Production AI · Live jeremyveleber.com
Full-stack portfolio with LangGraph-orchestrated RAG chat — reference architecture for production LLM integration
jeremyveleber.com
jeremyveleber.com
Full-stack portfolio with LangGraph-orchestrated RAG chat — reference architecture for production LLM integration
Problem
Modern portfolios need to demonstrate full-stack AI/LLM capabilities in production — not just toy demos, but real orchestration patterns, RAG integration, and deployment considerations.
Solution
- LangGraph state orchestration — conditional routing through PII detection → intent classification → specialized response nodes (clarification, comparison, RAG).
- RAG knowledge base — ChromaDB vector store with sentence-transformer embeddings, ingests personal knowledge for context-aware responses.
- Production-grade backend — FastAPI with rate limiting, CORS, health checks, deployed to GCP Cloud Run.
- Smart keep-alive — Frontend detects user activity and sends pings only when active. Prevents cold starts without wasting resources.
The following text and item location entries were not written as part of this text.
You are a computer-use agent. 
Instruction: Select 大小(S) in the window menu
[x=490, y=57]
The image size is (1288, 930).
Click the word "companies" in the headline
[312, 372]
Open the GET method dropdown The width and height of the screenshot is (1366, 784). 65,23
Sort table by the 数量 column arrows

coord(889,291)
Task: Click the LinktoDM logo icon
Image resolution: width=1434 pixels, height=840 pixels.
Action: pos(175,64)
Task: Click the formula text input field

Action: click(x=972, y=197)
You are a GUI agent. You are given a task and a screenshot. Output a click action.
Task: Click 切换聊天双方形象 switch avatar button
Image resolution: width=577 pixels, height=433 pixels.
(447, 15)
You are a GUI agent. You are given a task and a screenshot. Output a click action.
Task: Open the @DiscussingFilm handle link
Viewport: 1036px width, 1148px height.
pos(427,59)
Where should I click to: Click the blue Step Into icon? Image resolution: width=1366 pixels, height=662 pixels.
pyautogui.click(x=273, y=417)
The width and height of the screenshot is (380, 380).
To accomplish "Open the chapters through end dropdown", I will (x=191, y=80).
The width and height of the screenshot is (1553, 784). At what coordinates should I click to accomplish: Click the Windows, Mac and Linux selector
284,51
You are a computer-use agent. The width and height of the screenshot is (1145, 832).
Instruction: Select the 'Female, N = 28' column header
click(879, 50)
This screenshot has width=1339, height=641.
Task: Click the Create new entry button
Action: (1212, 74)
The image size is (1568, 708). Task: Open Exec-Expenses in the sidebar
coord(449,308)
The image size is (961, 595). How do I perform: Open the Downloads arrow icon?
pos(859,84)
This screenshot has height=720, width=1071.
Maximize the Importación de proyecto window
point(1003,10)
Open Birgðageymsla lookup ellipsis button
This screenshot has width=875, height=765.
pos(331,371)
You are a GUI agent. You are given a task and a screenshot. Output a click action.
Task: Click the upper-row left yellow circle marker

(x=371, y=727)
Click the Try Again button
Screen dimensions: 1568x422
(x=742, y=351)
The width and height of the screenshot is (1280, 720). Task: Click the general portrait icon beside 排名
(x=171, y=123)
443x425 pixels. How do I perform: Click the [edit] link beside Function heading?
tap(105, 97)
- Frontend integration — Astro SSG with interactive ChatWidget, seamless API calls to LangGraph backend.
Stack
LangGraph for state orchestration, LangChain for RAG chains, ChromaDB persistent vector store with GCS backing, FastAPI async backend, Groq LLM inference, Astro SSG frontend, Docker on GCP Cloud Run with automated CI/CD.
Outcome
Production reference architecture demonstrating LangGraph conditional routing, RAG integration patterns, and Cloud Run deployment optimizations. Showcases orchestration beyond simple LLM calls — multi-node decision graphs, persistent vector storage, and real-world latency mitigation.